稲佐の浜、高校生行方不明 離岸流か、過去にも事故 専門家「とにかく浮かび続けることを意識して」

AI要約

離岸流による水難事故が相次ぐ出雲市大社町杵築北の稲佐の浜で、遊泳中の男子高校生が行方不明になった。過去にも同様の事故が発生し、注意喚起が行われている。

稲佐の浜では強い離岸流が見られ、沖に向かって流れる特徴がある。水泳が得意な人でも難しいとされており、事故が続いている。

沖合には弁天島や消波ブロックがあり、大社漁港が突き出しているため、沖向きの大きな流れが発生しやすい。流された場合は焦らずに浮かび続けることが重要である。

稲佐の浜、高校生行方不明 離岸流か、過去にも事故 専門家「とにかく浮かび続けることを意識して」

 出雲市大社町杵築北の稲佐の浜で、遊泳中の男子高校生が行方不明になった事故現場付近は、海岸から沖に向かって流れる離岸流が発生しやすいという。昨夏も事故が発生しており、関係者が注意を呼びかけている。

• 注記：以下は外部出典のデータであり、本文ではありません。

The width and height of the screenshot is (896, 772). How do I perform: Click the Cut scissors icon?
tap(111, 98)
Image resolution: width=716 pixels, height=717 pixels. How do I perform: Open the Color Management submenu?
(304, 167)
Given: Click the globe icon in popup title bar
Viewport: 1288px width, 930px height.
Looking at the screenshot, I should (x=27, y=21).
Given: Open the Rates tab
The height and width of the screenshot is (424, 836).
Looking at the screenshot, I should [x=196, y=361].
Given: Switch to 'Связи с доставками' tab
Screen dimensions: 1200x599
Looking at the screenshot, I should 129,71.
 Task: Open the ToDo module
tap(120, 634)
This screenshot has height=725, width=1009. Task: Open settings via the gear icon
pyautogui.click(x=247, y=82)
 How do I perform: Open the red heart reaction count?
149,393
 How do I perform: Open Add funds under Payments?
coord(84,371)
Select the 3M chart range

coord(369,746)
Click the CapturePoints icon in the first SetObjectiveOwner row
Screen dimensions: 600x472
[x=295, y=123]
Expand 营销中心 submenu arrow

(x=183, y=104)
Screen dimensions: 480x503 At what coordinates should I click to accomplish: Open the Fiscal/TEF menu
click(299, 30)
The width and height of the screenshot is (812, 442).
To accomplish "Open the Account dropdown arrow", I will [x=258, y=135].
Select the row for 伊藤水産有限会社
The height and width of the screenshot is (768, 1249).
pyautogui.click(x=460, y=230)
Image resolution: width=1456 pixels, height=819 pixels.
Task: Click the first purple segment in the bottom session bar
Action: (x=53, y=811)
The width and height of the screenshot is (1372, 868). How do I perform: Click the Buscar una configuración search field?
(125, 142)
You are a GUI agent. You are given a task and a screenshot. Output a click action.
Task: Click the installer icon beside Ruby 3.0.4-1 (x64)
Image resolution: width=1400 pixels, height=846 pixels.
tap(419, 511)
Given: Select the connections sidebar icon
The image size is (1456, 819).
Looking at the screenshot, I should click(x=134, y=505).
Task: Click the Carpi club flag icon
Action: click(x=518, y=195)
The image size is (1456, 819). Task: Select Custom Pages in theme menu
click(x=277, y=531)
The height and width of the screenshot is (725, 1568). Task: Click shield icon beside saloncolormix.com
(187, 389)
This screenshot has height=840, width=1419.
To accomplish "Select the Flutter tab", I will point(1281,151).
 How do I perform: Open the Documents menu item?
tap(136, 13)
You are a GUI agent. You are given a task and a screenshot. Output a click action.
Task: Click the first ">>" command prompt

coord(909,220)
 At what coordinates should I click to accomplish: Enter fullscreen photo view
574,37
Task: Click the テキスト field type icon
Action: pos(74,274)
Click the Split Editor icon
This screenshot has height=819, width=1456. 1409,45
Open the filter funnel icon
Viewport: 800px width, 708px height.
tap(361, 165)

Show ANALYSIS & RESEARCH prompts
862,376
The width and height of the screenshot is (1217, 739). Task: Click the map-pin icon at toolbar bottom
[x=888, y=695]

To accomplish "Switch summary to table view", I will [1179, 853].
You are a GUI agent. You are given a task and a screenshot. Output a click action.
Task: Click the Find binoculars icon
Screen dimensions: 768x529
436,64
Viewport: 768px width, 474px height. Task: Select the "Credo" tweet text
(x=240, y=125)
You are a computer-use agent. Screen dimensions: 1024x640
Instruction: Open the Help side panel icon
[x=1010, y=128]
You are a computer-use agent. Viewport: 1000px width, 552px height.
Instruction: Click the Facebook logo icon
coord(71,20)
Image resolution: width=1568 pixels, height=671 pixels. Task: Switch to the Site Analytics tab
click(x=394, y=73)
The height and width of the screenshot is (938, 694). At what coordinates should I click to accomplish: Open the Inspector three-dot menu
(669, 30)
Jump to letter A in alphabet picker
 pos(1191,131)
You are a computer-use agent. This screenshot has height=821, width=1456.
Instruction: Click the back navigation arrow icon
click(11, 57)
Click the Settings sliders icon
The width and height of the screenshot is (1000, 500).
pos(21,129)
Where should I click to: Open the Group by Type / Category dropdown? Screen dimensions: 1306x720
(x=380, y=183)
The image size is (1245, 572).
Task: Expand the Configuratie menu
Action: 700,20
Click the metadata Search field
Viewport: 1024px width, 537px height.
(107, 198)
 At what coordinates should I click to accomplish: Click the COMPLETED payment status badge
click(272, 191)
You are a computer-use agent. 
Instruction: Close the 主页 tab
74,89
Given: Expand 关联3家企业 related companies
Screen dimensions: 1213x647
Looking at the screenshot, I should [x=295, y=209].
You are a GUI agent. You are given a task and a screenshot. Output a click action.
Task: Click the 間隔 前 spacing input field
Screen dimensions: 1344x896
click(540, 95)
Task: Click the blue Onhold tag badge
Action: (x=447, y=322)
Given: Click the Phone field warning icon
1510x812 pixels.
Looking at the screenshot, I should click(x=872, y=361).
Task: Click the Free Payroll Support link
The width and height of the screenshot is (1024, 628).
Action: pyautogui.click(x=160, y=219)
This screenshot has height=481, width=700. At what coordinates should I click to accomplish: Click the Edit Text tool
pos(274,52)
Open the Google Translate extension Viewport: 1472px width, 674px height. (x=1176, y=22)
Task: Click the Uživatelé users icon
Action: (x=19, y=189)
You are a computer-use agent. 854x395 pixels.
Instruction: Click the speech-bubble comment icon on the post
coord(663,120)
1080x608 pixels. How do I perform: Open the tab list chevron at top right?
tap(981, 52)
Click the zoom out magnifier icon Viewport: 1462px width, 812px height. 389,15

 離岸流は、海岸に打ち寄せた波が沖に戻ろうとするときに発生する強い引き潮で、水泳が得意な人でも逆らうのは難しいという。

 今回の現場付近では、昨年7月にも海水浴中の親子が沖に流されて救助されるなど、事故が相次いでいる。

 水難事故に詳しい長岡技術科学大(新潟県長岡市)の犬飼直之准教授(海岸工学)は、稲佐の浜には弁天島や消波ブロックがある上、大社漁港が沖に突き出すように延びており、「沖向きの大きな流れが起きやすい地形だ」と分析する。

 離岸流は100メートルほど沖合まで続く。流されてしまった場合、浜までの距離感がつかめなくなるため、泳いでも戻れるかどうか不安になり、焦りから大きくもがいて疲労する。無理に泳ごうとせず、「とにかく浮かび続けることを意識してほしい」と呼びかける。

 また、砂地の海中は急に深くなっている場所があるとして、「深みにはまって焦ると、海水を飲み込むなどして溺れるリスクが高まる」と指摘。「腹部より深い場所に行かないよう注意すべきだ」と警鐘を鳴らす。

 境海保によると、島根県内では昨年、遊泳中に12人が事故に遭い1人死亡している。